Cellular mechanism of natriuretic peptides-induced inhibition of endothelin-1 biosynthesis in rat endothelial cells.

Abstract

We studied the cellular mechanism by which natriuretic peptides inhibit the synthesis and release of endothelin-1 (ET-1) in cultured rat aortic endothelial cells (EC). Atrial natriuretic peptide (ANP) and brain natriuretic peptide (BNP) showed dose-dependent and equipotent effects on displacement of [125I]ANP binding and generation of cGMP production in rat EC, whereas C-type natriuretic peptide and biologically inactive ANP analog had lesser effects. ANP and BNP as well as 8-bromo-cGMP had potent inhibitory effects on immunoreactive ET-1 release, the transient increase in the intracellular Ca2+ concentration, and the formation of inositol 1,4,5-trisphosphate stimulated by thrombin in rat EC. A cGMP-dependent protein kinase inhibitor (KT5823), but not a cAMP-dependent protein kinase inhibitor (KT5720), completely abolished the inhibitory effect of ANP on thrombin-induced immunoreactive Et-1 release.
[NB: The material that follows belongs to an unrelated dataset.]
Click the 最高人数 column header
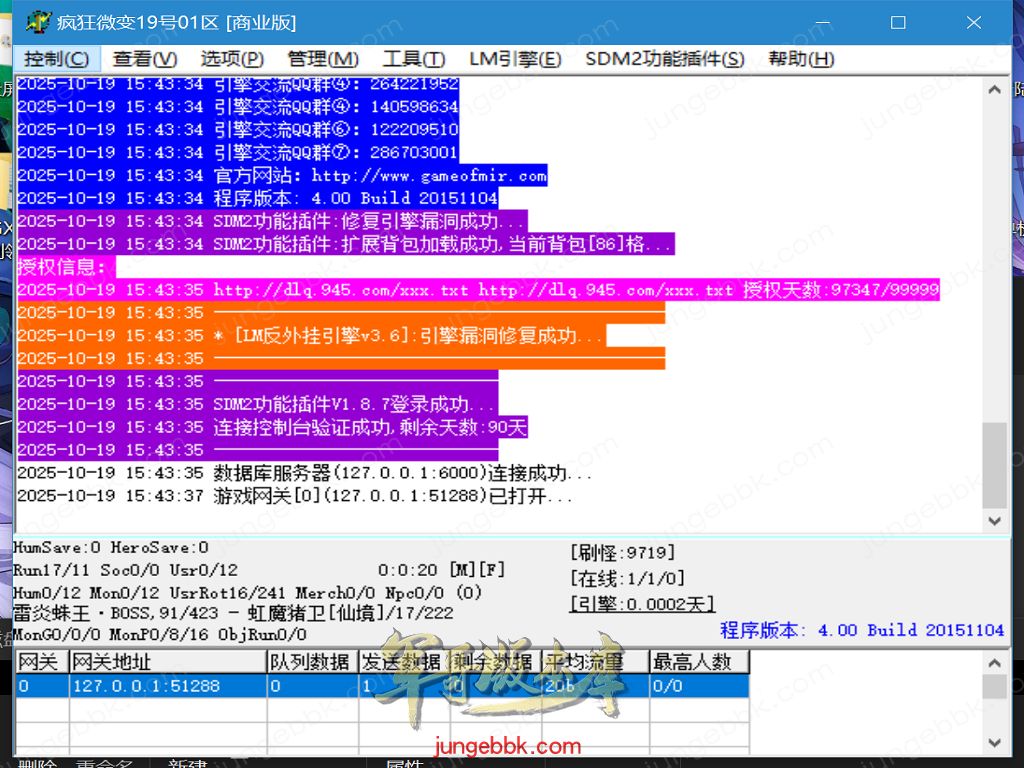Image resolution: width=1024 pixels, height=768 pixels. point(697,662)
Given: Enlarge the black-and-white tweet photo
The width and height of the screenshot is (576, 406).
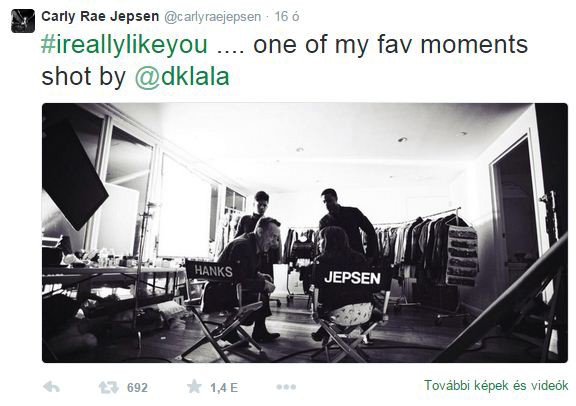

Northern blot analysis using cDNA for rat prepro-ET-1 as a probe showed that ANP and 8-bromo-cGMP, but not C-type natriuretic peptide, inhibited thrombin-induced prepro-ET-1 mRNA expression, whose effect was abolished by KT5823. These data suggest that ANP and BNP inhibit the thrombin-induced synthesis and release of ET-1 in cultured rat aortic EC by blocking phosphoinositide breakdown, possibly via natriuretic peptides type A receptor-mediated cGMP-dependent mechanism.